Stephanie zu Guttenberg engagiert sich seit Rückkehr der Familie zu Guttenberg nach Deutschland für eine bessere digitale Bildung vor allem junger Menschen. Bei einem Besuch im Europa-Park sprach sie mit Europa-Park Inhaber Roland Mack über mögliche Kooperationsansätze. Stephanie zu Guttenberg ist Gesellschafterin im Start-up „BG 3000", das aus einer regionalen Initiative aus Bonn – Bad Godesberg hervorgegangen ist und sich auf die digitale Bildung in Deutschland spezialisiert hat.

Stephanie zu Guttenberg: „Wir brauchen nicht nur die Ausstattung mit Computern, wir brauchen die entsprechende Ausbildung. Nur, wenn alle wissen, wie die Technik sinnvoll in den Unterricht integriert wird, macht es Sinn. Sonst landen die Computer ungenutzt im Keller. Im Vergleich zu den USA sind wir 20 Jahre zurück bei diesem Thema. Deutschland steht im internationalen Vergleich auf der digitalen Bremse und verpasst Chancen – im privaten, schulischen, geschäftlichen und unternehmerischen Bereich. Viele Länder, auch in Europa, sind uns voraus. Das Digitale ist unsere vierte Kulturtechnik: Lesen, Schreiben, Rechnen, Digitales. Auf allen Kontinenten werden derzeit neue Impulse aus der digitalen Welt freudig und neugierig begrüßt, aufgenommen und umgesetzt. Bei uns dominiert hingegen eine große Zurückhaltung, eine diffuse Angst und eine große Verunsicherung gegenüber allem, was technisch und digital aufkommt. Mit einer solchen Haltung auf allen Ebenen des Lebens und des Business hängen wir jedoch ganze Generationen in Deutschland systematisch von der internationalen Entwicklung ab. Wir vergeben Chancen, die Menschen anderenorts spielerisch, positiv und leichtfüßig wahrnehmen.“ Gesprochen wurde über erste Ansätze für „Smart Camps“ im Europa-Park.
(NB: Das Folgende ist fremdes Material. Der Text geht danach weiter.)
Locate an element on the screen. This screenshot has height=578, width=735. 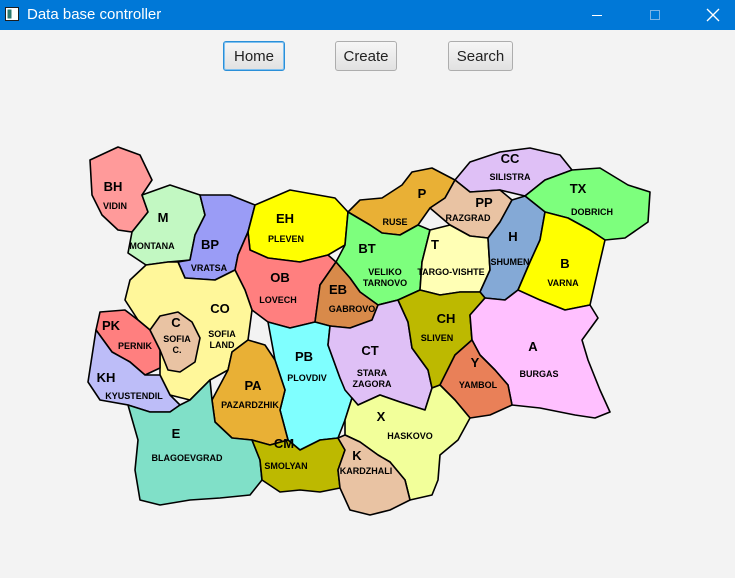
region-name-sliven: SLIVEN is located at coordinates (438, 338). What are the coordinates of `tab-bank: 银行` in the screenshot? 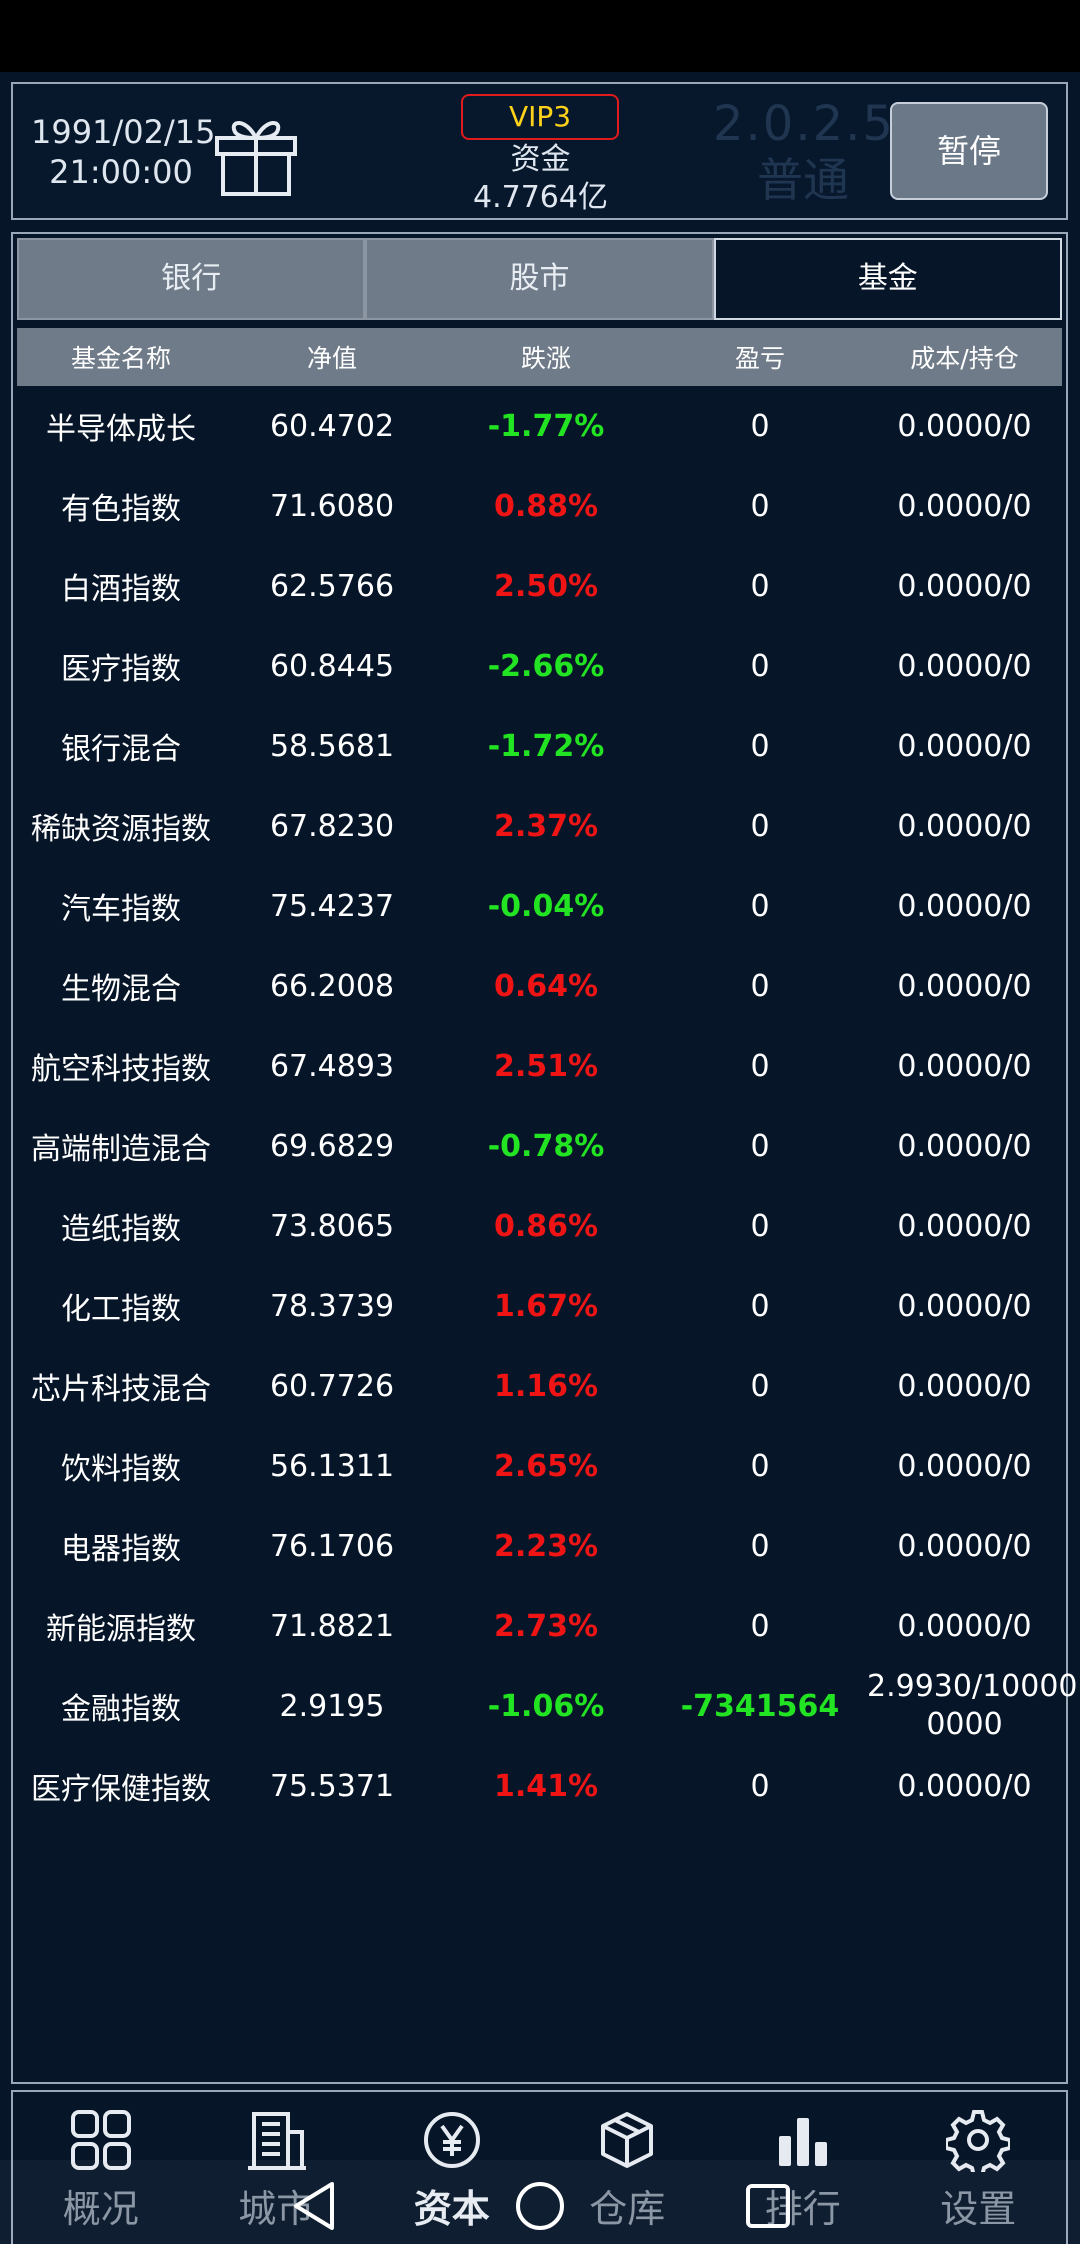 It's located at (192, 279).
Stephanie zu Guttenberg: „Ich glaube, dass alle viel besser lernen, wenn es uns Freude macht. Das ist der Schlüssel, den Europa-Park mit ins Boot zu holen. Roland Mack: „Wir haben auch bei ernsten Themen Spaß. Lernen und Unterhaltung lassen sich doch super verbinden. Damit können wir viele Leute erreichen. Das ist eine sehr große Chance.“

Stephanie zu Guttenberg ist ein großer Achterbahn-Freak: „Ich fahre alles. Silver Star hier ist super cool. In Amerika bin ich auch oft und viel gemeinsam mit meinen Kindern Achterbahn gefahren. Hier im Europa-Park fällt die Liebe zum Detail auf. Ich habe schon viele Parks in meinem Leben gesehen – hier im Europa-Park ist offensichtlich, dass das Unternehmen familiengeführt ist."